At this point, the observer __init__ call created a folder called results right next to this file, and we can load up the metadata just to be sure:

with open(observer.experiment_path / "metadata.json") as fp:
    print(json.load(fp))
{'name': 'aloha', 'max_sequence_length': 5, 'aligned': True, 'fixed_length': True, 'deterministic': True, 'discrete': True, 'fidelity': None, 'alphabet': ['A', 'B', 'C', 'D', 'E', 'F', 'G', 'H', 'I', 'J', 'K', 'L', 'M', 'N', 'O', 'P', 'Q', 'R', 'S', 'T', 'U', 'V', 'W', 'X', 'Y', 'Z'], 'log_transform_recommended': False, 'padding_token': '', 'caller_info': {}, 'seed': None}

Let’s query the objective function at three points, and check whether the results were saved accordingly:

print(f(np.array([list("MIGUE")])))
print(f(np.array([list("FLEAS")])))
print(f(np.array([list("ALOHA")])))
[[0]]
[[1]]
[[5]]

We can verify by loading up and printing the results.txt file:

with open(observer.experiment_path / "results.txt") as fp:
    print(fp.read())
[['M', 'I', 'G', 'U', 'E']]	[[0]]
[['F', 'L', 'E', 'A', 'S']]	[[1]]
[['A', 'L', 'O', 'H', 'A']]	[[5]]

Conclusion#

This small tutorial showcases the logic behind observers, which are the main way in which poli logs results.

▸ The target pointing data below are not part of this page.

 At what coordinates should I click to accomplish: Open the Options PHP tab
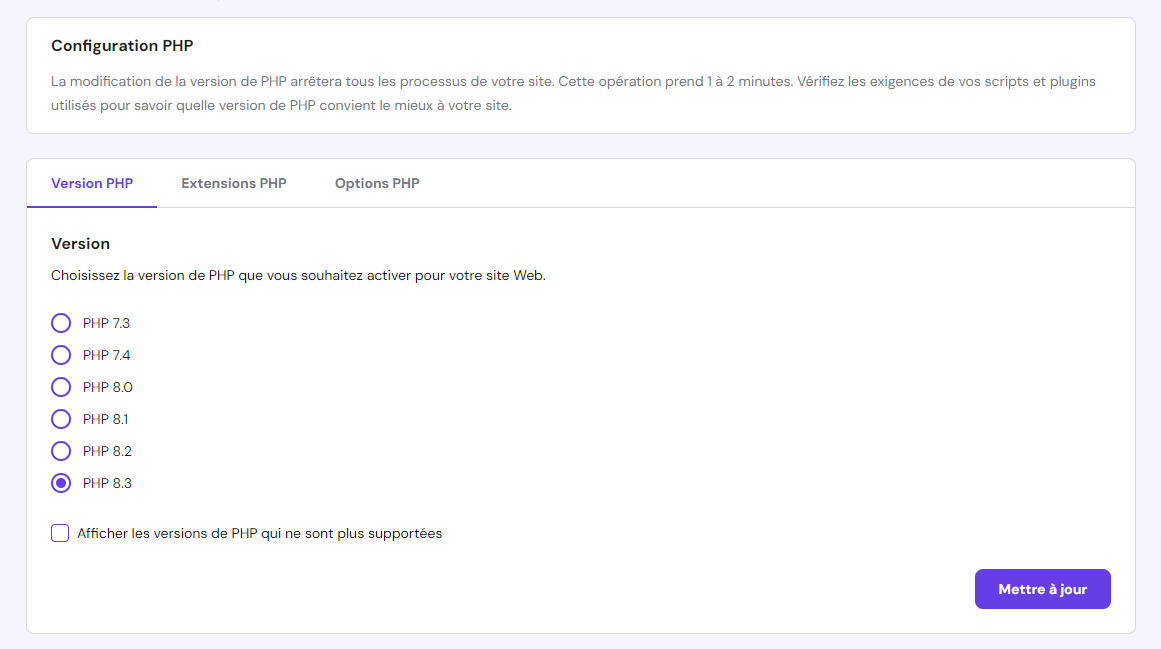(377, 183)
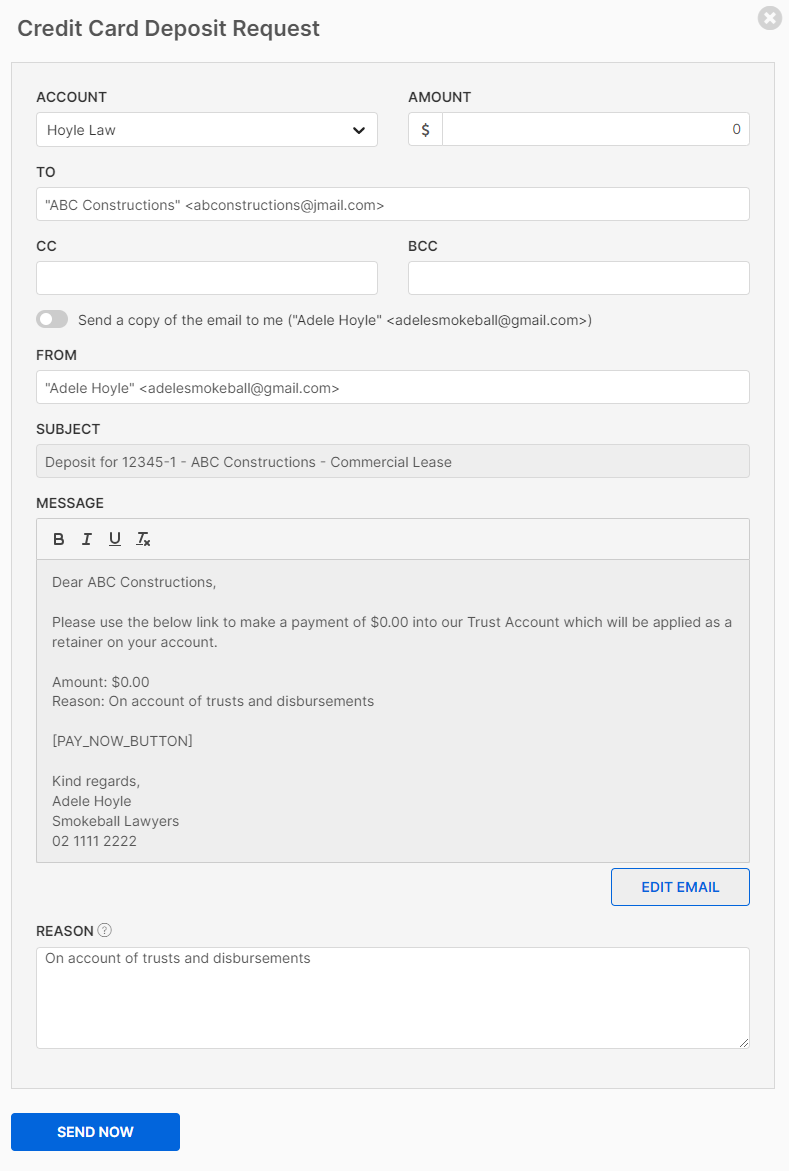
Task: Click the Reason help question mark icon
Action: pos(105,930)
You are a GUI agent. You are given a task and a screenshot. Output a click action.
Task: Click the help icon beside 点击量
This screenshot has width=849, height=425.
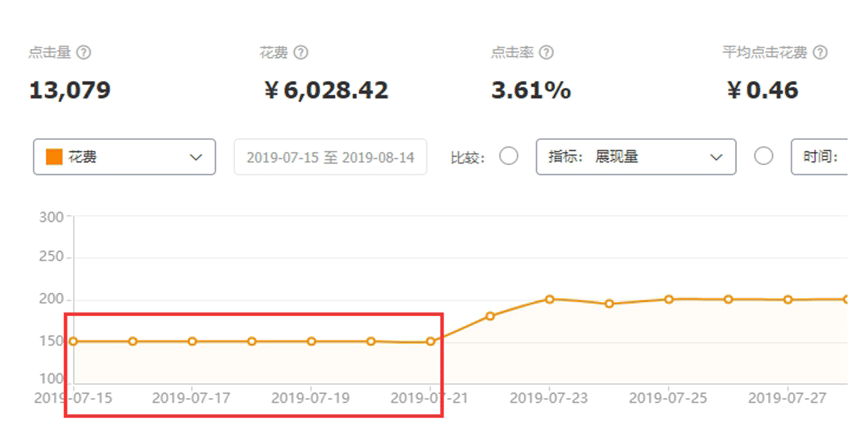tap(84, 53)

We saw

  1. the structure of an AbstractObserver, and which abstract methods need to be overwritten.

  2. how initialize_observer is called, and

  3. how each query to the objective function is observed.

Tip

If you are interested in using more complex logic for your logging, you can check the examples folder in poli, as they include two observers using mlflow and wandb.

poli is also able to isolate observers, and the examples folder also includes a description of how.